START EXCERPT

Albirex Niigata Phnom Penh
- Full name: Albirex Niigata Football Club Phnom Penh
- Founded: 2013
- Dissolved: 2015
- Ground: Olympic Stadium (Phnom Penh)
- Capacity: 50,000
- Chairman: Daisuke Korenaga
- Head Coach: Junki Kato
- League: Cambodian League
- 2014: 12th
- Website: http://www.albirex-phnompenh.com
| Home colours | Away colours |

= Albirex Niigata Phnom Penh FC =

Cambodian football club

Albirex Niigata FC Phnom Penh (アルビレックス新潟ＦＣプノンペン) was a professional football club based in Phnom Penh, Cambodia which competed in the Cambodian League, the top domestic division. It was a satellite team of Albirex Niigata.

== History ==
Daisuke Korenaga, the Managing Director & CEO of Albirex Niigata Singapore, is establishing a wholly owned subsidiary in Phnom Penh participating in the Cambodian League from January 2014.

Albirex Niigata Phnom Penh started off their 2014 season with the club restricted to five Japanese per team in which they sign Tatsuta Kazuki, Yusuke Ueda, Wada Yuya and Nokata Hayato. Albirex Niigata Phnom Penh can use field three Japanese players in each matches. The club ended the season badly finishing at the bottom of the league with 2 wins, 4 draws and 16 lost which see them relegated to the 2nd division.

Albirex Niigata Phnom Penh see them having a good run in the 2015 Hun Sen Cup in which they were drawn in Group A and manage to qualify to the quarter-final as group runner-ups seeing them face Cambodian Tiger but they face a 2–0 defeat which see their cup run ended shortly. After announcing the withdrawal from 2015 Cambodian League, the club decided to disband their first team.

END EXCERPT
START MATERIAL PROVIDED

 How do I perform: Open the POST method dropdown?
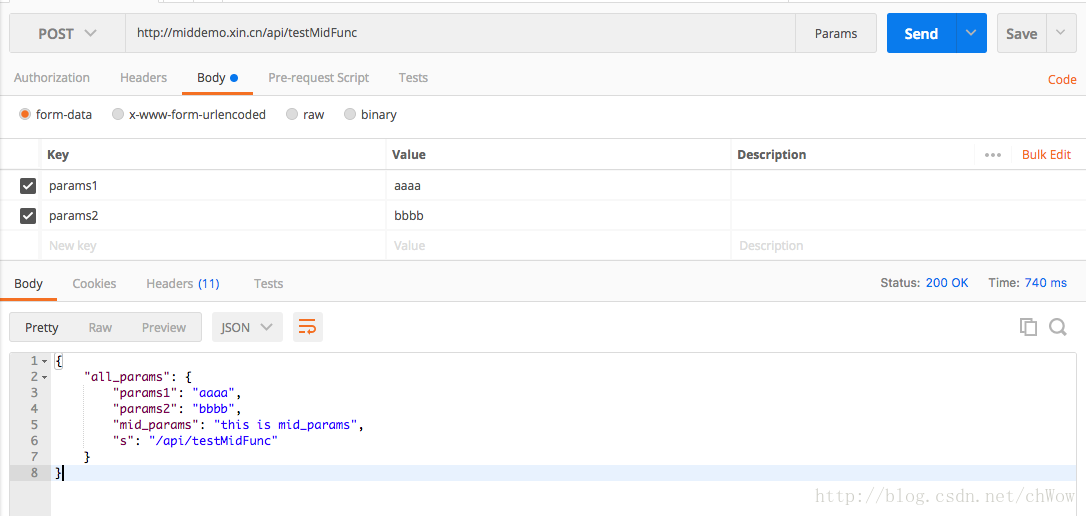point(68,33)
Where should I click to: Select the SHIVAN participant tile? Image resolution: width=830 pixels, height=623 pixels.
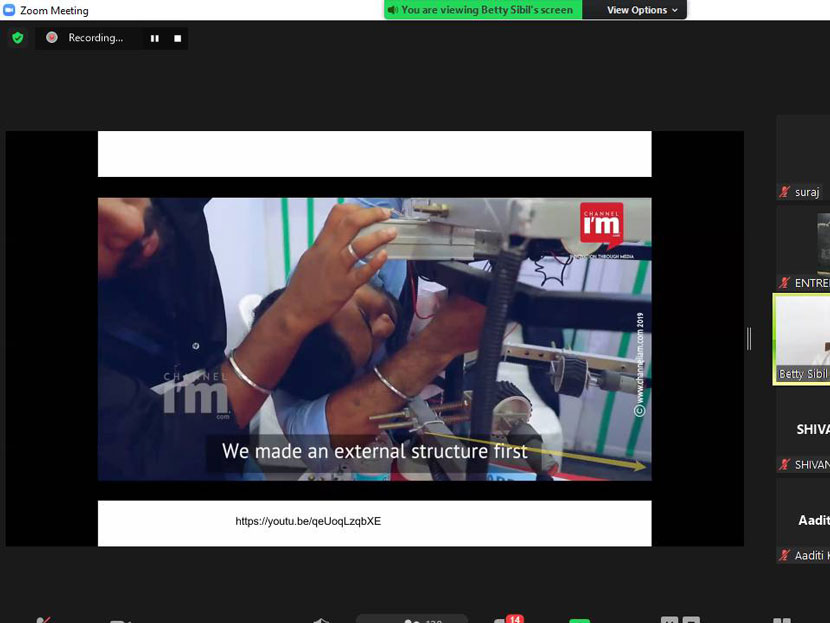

END MATERIAL PROVIDED

*ASSIGNED TASK 1:*
From the text about Albirex Niigata Phnom Penh, list the Japanese players the club signed for its 2014 season.
*ASSIGNED TASK 2:*
Write a continuation of the text about Albirex Niigata Phnom Penh, starting after its final sentence.

*RESULT 1:*
Tatsuta Kazuki, Yusuke Ueda, Wada Yuya, Nokata Hayato

*RESULT 2:*
After pulling out of the Cambodian League, the club continue their initiatives to help develop football in Cambodia. They have hosted football clinics and training camps for children in Cambodia, which are free for the locals. The club also initiated community and corporate futsal tournaments, such as Tsubasa Futsal Cup and the Corporate Champions League, to promote local participation and engagement among non-professional workers. Professional players are barred from competing in such futsal tournaments.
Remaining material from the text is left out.